Gravitational wave measurement involves making exquisitely precise measurement of the distance between two or more satellites which are very far apart, and the more physics the student has studied, the better. The spectrometer involves a type of exotic device called an adiabatic demagnetization refrigerator (ADR), a difraction grating to spread out the light frequencies, and super-cold (40 mK) detectors to measure the light. Again, lots of physics and special areas of engineering. The HST end of mission involves designing spacecraft to autonomously rendezvous and either grapple or dock to the telescope, and fire rockets to either move it to a higher orbit or de-orbit it. This is more of an aerospace engineering design study.

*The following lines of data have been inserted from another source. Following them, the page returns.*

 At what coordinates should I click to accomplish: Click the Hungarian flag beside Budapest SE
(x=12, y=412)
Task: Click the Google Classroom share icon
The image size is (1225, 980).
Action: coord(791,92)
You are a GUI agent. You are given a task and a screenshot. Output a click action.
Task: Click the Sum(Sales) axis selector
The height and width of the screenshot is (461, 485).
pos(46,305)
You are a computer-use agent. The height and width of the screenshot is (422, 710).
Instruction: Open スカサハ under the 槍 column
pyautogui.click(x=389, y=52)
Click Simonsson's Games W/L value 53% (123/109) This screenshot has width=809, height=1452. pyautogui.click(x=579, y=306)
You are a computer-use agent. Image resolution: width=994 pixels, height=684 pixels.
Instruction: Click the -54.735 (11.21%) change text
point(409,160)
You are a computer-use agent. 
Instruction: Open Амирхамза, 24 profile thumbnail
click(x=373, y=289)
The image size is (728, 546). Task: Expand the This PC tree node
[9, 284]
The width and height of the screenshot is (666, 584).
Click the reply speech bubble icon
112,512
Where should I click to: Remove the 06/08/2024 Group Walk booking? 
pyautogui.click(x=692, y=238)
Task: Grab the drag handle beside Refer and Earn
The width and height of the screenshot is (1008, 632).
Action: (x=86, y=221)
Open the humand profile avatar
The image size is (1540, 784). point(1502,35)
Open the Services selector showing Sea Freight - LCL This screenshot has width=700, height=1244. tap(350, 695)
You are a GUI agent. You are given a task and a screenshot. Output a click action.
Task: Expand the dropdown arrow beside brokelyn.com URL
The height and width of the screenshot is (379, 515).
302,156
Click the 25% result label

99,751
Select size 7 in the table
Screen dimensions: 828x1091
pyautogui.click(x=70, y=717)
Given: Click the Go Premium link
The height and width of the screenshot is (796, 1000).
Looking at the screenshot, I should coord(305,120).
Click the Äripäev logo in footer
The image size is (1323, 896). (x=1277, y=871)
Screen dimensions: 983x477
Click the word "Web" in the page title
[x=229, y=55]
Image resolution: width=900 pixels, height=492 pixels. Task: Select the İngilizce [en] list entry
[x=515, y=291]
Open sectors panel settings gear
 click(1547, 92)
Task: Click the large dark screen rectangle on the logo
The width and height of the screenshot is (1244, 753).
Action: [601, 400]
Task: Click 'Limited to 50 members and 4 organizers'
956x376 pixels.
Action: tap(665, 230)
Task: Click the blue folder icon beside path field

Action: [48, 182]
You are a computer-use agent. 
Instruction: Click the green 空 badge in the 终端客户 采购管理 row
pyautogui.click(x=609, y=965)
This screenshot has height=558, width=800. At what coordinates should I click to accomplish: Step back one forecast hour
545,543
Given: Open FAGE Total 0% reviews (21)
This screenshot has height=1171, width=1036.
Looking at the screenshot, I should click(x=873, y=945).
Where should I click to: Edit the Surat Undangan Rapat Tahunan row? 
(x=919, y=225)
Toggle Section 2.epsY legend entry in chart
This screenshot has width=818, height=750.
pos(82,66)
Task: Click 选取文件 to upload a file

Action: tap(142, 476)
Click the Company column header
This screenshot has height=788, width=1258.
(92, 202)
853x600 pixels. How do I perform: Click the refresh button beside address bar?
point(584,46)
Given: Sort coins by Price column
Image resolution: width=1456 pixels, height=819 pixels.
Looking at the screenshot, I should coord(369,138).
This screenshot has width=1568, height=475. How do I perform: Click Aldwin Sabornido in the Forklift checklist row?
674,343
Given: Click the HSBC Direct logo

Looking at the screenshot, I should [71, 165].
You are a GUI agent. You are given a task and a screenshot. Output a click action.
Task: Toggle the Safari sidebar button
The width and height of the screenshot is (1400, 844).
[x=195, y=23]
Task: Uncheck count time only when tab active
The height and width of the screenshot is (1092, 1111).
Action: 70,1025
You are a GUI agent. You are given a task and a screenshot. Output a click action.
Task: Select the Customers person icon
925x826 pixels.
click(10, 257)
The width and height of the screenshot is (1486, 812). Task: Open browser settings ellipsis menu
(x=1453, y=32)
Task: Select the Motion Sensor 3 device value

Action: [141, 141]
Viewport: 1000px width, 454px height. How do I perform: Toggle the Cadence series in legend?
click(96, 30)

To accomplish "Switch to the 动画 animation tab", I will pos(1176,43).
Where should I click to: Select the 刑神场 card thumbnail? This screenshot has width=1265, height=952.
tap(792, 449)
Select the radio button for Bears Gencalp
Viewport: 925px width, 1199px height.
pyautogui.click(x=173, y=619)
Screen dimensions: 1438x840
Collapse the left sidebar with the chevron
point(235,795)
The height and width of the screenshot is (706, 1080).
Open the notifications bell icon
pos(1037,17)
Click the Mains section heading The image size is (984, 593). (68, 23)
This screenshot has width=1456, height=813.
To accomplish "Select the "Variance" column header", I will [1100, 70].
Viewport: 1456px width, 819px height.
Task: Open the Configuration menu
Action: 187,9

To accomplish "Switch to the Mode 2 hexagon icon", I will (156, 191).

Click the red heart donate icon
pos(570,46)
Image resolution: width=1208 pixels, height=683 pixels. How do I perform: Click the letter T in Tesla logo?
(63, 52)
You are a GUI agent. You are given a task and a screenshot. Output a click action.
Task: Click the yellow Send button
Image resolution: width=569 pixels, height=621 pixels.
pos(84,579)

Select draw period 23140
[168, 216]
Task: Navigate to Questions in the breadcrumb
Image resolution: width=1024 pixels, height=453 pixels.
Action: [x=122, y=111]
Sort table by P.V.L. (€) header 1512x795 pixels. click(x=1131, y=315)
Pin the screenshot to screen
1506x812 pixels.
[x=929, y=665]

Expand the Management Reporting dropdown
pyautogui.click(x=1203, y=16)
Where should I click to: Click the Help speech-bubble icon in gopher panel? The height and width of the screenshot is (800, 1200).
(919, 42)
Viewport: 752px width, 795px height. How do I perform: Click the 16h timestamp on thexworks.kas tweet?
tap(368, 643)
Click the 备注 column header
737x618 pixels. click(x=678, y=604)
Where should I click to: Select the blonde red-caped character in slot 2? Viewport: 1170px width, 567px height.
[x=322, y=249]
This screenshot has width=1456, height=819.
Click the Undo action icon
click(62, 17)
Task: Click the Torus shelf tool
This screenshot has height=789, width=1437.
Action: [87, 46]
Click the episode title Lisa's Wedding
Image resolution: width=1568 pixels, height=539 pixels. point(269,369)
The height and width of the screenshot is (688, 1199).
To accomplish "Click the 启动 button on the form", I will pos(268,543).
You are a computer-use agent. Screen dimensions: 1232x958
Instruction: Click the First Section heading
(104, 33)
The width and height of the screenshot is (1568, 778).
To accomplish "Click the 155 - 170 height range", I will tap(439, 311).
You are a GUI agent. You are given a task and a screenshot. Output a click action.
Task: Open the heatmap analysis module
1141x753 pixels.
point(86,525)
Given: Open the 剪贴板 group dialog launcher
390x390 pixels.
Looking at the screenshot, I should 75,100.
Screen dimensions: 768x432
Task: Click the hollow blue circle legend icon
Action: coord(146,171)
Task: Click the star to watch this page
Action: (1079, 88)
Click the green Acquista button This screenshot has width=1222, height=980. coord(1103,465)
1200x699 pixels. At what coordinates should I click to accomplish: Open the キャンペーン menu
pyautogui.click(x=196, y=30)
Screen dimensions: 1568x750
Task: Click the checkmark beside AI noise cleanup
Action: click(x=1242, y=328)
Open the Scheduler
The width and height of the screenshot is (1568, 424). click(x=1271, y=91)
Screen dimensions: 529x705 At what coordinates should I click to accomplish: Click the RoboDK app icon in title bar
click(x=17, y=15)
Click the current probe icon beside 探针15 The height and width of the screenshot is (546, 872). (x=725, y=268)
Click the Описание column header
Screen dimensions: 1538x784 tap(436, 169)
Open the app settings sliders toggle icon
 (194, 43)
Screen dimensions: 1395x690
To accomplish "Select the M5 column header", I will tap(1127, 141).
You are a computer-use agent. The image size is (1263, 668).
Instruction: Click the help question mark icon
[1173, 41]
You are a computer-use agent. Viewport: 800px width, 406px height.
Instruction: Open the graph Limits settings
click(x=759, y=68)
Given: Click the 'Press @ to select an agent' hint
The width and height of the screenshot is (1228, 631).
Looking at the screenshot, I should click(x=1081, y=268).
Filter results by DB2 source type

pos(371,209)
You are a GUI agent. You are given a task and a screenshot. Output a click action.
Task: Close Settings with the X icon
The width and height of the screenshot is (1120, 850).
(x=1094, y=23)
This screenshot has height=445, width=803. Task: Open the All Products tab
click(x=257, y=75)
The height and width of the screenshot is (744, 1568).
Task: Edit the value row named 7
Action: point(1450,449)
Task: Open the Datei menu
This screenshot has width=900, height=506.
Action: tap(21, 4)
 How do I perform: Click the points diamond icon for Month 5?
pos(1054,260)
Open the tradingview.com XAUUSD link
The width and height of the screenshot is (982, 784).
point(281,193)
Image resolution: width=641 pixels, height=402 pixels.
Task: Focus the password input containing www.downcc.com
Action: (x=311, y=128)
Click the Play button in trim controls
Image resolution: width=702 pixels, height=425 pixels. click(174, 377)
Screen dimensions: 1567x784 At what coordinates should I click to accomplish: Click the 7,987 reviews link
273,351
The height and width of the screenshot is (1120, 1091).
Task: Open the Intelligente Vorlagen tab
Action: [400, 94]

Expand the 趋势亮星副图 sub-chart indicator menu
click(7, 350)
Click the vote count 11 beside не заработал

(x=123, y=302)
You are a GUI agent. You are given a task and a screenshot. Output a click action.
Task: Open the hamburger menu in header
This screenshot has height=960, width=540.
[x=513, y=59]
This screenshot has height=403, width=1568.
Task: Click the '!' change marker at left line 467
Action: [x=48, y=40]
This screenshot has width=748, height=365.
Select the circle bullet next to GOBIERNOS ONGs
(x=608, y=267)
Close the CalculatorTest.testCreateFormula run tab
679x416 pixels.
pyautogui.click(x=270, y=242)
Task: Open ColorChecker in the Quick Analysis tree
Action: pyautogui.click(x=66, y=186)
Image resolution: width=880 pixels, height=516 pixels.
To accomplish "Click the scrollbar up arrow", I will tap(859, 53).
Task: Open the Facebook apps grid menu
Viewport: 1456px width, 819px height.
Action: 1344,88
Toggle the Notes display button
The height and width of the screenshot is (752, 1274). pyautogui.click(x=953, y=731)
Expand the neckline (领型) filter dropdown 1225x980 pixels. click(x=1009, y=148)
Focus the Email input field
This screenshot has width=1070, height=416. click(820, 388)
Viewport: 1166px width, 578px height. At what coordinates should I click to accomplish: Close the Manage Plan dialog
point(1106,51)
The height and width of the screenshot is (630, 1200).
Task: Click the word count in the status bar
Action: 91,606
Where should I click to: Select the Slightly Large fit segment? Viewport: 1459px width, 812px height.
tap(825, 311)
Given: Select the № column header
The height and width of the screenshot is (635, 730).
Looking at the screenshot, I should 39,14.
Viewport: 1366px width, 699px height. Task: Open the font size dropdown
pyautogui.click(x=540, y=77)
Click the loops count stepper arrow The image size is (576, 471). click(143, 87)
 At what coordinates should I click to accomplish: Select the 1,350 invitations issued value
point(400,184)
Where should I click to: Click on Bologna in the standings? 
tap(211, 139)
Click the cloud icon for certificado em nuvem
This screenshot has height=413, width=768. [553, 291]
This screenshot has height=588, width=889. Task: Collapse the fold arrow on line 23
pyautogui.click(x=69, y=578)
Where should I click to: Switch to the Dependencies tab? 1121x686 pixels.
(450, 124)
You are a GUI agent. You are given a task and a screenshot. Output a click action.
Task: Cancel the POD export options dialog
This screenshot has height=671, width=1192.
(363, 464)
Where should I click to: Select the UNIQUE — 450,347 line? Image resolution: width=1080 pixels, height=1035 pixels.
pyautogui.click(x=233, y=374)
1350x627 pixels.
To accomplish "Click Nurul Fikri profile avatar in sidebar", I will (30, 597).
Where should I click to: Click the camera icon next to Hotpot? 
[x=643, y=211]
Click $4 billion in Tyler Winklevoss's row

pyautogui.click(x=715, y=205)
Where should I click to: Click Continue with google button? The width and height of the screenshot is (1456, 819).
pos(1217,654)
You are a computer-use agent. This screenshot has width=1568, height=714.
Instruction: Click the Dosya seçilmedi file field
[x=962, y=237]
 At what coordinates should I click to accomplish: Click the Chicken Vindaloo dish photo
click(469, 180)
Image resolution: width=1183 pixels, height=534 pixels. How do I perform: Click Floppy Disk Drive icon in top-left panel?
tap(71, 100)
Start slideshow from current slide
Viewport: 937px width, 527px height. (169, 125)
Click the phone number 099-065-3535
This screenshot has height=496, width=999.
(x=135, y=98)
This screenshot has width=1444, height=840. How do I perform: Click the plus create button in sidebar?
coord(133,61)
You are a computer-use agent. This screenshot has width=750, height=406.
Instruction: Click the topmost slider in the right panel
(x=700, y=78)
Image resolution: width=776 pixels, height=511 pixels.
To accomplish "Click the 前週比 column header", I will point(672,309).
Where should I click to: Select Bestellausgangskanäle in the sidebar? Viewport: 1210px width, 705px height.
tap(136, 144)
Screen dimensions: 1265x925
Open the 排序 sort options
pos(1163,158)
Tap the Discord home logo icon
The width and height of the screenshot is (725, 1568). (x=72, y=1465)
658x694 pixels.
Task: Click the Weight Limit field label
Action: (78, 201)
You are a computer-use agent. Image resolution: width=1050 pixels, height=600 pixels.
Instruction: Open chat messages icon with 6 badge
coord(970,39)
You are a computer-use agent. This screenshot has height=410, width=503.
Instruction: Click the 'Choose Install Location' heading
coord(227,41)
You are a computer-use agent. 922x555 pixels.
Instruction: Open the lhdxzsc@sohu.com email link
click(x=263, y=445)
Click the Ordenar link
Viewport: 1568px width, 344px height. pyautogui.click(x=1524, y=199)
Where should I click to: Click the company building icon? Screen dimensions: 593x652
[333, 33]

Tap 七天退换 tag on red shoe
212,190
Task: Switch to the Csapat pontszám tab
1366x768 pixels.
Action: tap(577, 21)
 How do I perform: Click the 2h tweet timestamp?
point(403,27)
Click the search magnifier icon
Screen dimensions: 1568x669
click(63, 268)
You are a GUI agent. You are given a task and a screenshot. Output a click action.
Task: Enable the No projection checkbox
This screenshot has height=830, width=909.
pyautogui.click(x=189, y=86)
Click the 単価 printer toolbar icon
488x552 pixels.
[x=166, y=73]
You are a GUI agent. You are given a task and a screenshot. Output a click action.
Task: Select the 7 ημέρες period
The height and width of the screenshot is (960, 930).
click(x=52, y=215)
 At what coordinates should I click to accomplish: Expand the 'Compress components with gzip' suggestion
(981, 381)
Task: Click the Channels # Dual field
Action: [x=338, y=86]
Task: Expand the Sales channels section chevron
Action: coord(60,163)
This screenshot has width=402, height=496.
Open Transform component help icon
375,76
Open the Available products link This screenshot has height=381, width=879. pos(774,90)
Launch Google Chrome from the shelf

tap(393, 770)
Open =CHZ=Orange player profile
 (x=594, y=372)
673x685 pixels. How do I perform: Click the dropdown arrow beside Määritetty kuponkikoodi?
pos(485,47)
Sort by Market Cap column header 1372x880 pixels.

There is a possibility that a proposal will win for Goddard to build a vegetation lidar instrument to go on the ISS, in which case the mentor will switch jobs and be doing that instead. So, the student should be flexible and prepared, to instead of working on astrophysics concept studies, to work on an Earth science flight project, with details to be determined.

2012-01-31 13:11:22

Analysis and Interpretation of CIRS data

  • (Space Science (Astronomy) - Planetary Science-Comparative Planetology)
  • (Space Science (Astronomy) - Planetary Science-Geodynamics)

The Cassini spacecraft, orbiting Saturn, has been returning data about its icy satellites.  One instrument in particular the Composite Infrared Spectrometer (CIRS) observes these targets in the infrared spectral region.  This data provides among other things the temperature of the surfaces of the icy satellites.  Interpretation of this data allows us to study the thermal properties of a target’s surface.